== TASK INSTRUCTIONS ==
Starting at the first entry and ending at the line containing "tap(167, 500)", lay out the entries as a two-column CSV with headers instruction and answer. Give one row per entry, put each field in quotation marks, and replace any line breaks with spaces.

== TASK INPUTS ==
--- --- ---

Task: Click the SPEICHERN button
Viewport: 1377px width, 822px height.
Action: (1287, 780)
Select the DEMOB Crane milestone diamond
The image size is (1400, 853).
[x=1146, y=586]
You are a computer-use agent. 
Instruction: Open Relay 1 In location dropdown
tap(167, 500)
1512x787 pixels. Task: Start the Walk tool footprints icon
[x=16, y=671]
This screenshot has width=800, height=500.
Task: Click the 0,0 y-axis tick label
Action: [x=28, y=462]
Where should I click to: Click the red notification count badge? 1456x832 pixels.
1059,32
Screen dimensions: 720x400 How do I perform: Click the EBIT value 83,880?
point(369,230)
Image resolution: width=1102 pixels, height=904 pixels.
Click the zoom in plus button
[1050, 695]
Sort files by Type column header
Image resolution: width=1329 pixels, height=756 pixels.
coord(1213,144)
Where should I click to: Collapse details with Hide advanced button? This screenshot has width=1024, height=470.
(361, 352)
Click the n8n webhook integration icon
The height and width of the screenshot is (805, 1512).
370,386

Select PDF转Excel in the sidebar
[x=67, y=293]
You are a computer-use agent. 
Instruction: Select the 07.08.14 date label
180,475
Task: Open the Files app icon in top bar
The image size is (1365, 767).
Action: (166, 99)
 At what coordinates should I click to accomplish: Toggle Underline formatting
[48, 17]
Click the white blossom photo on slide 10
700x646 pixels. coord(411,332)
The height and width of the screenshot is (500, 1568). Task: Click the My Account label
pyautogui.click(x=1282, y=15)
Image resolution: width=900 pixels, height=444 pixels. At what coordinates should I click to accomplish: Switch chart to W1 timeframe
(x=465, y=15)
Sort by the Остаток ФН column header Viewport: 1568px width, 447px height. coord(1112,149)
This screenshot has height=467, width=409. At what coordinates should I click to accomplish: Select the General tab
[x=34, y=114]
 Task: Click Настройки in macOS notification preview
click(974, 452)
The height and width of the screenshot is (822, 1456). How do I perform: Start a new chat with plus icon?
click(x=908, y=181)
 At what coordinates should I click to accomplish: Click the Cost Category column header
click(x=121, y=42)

--- --- ---

== COMPLETE ANSWER ==
instruction,answer
"Task: Click the SPEICHERN button Viewport: 1377px width, 822px height.","Action: (1287, 780)"
"Select the DEMOB Crane milestone diamond The image size is (1400, 853).","[x=1146, y=586]"
"You are a computer-use agent. Instruction: Open Relay 1 In location dropdown","tap(167, 500)"